## [Data]
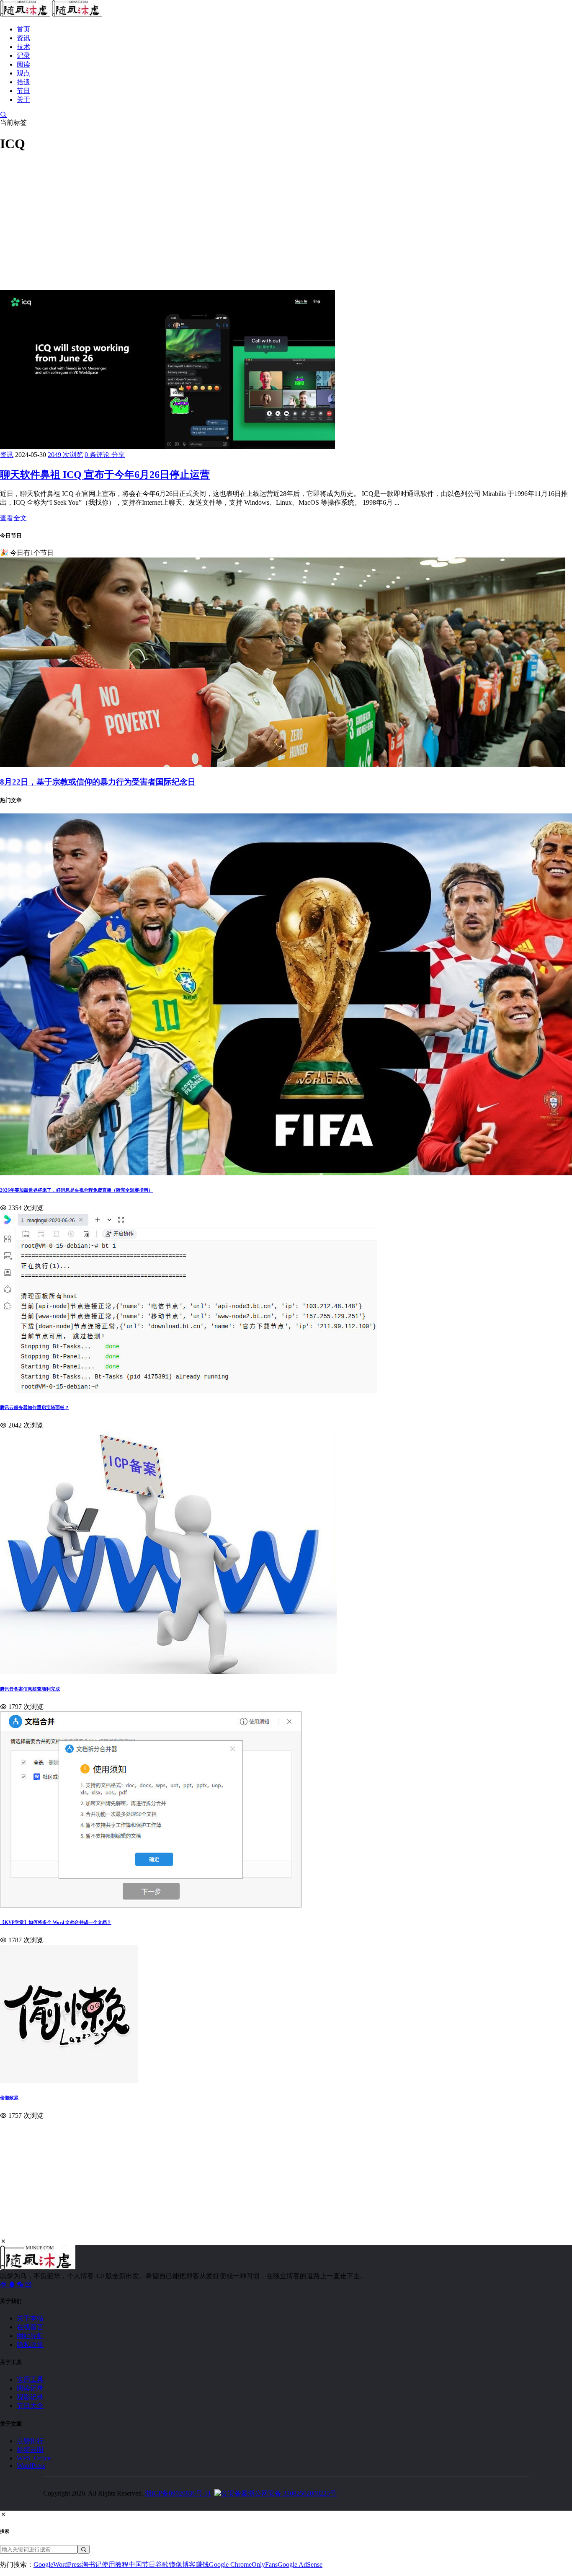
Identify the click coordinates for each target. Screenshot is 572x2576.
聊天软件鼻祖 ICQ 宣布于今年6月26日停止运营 (105, 474)
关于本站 (30, 2318)
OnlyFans (265, 2564)
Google (43, 2564)
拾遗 (23, 81)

## [What to produce]
Copy the listing word for word, excluding its pictures.

## [Reply to the exercise]
Identify the click coordinates for each target. Screenshot is 572x2576.
聊天软件鼻祖 ICQ 宣布于今年6月26日停止运营 (105, 474)
关于本站 (30, 2318)
OnlyFans (265, 2564)
Google (43, 2564)
拾遗 (23, 81)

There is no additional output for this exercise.